- **WHAT TO PRODUCE**
Sift the material for lines containing "will", and return them.

- **DATA TO EXAMINE**
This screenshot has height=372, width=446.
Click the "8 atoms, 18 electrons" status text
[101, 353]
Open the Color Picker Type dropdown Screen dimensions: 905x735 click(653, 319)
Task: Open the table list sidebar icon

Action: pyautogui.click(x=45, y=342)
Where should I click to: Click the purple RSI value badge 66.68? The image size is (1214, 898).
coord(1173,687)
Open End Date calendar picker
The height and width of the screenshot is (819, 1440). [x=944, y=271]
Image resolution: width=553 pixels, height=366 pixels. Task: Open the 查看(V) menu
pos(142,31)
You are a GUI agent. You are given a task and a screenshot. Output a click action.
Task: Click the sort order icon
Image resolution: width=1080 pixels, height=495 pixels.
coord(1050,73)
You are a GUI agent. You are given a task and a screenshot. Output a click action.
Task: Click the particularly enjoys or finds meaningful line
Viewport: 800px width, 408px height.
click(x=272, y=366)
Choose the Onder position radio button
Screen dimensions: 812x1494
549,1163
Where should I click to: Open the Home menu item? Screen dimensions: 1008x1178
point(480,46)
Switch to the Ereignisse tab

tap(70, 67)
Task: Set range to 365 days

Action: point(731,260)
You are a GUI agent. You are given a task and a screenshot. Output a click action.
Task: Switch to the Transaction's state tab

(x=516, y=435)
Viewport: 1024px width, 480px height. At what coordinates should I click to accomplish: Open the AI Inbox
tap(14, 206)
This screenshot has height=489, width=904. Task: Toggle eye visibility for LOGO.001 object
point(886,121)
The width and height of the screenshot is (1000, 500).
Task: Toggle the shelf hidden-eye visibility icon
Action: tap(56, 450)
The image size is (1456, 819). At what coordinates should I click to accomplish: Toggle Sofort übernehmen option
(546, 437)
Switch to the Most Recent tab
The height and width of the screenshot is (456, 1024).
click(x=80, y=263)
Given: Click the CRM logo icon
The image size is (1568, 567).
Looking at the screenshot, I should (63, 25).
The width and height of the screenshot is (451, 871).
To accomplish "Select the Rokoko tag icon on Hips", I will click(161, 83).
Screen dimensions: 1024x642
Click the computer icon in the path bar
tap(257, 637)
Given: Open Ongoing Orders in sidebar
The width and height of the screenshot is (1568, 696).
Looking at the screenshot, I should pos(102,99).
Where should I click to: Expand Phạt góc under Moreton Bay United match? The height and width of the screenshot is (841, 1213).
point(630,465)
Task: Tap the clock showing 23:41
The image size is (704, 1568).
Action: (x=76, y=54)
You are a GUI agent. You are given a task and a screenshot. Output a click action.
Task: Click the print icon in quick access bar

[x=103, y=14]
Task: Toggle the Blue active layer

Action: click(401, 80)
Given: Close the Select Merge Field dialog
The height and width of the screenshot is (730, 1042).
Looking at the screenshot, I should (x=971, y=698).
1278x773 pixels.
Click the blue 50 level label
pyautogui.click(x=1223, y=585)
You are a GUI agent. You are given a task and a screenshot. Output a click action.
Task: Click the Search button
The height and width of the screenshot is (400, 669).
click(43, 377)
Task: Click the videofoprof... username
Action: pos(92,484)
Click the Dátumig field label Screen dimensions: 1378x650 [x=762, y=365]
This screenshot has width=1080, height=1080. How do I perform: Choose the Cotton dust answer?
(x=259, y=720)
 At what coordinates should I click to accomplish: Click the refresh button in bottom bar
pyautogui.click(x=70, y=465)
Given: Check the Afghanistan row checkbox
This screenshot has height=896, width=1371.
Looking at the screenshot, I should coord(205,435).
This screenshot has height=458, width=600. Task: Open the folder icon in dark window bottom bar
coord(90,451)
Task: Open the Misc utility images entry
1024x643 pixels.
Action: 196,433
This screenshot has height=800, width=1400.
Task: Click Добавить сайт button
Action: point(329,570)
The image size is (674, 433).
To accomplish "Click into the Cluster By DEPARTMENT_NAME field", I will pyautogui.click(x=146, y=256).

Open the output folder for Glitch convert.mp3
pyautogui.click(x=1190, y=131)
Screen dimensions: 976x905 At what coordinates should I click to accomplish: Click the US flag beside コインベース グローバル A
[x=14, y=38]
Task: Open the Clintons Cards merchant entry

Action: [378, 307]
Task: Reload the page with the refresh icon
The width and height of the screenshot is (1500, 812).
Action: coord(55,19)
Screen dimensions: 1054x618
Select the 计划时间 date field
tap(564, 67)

- **ANSWER SECTION**
To accomplish "Select the Rokoko tag icon on Hips", I will click(161, 83).
To accomplish "Click into the Cluster By DEPARTMENT_NAME field", I will pyautogui.click(x=146, y=256).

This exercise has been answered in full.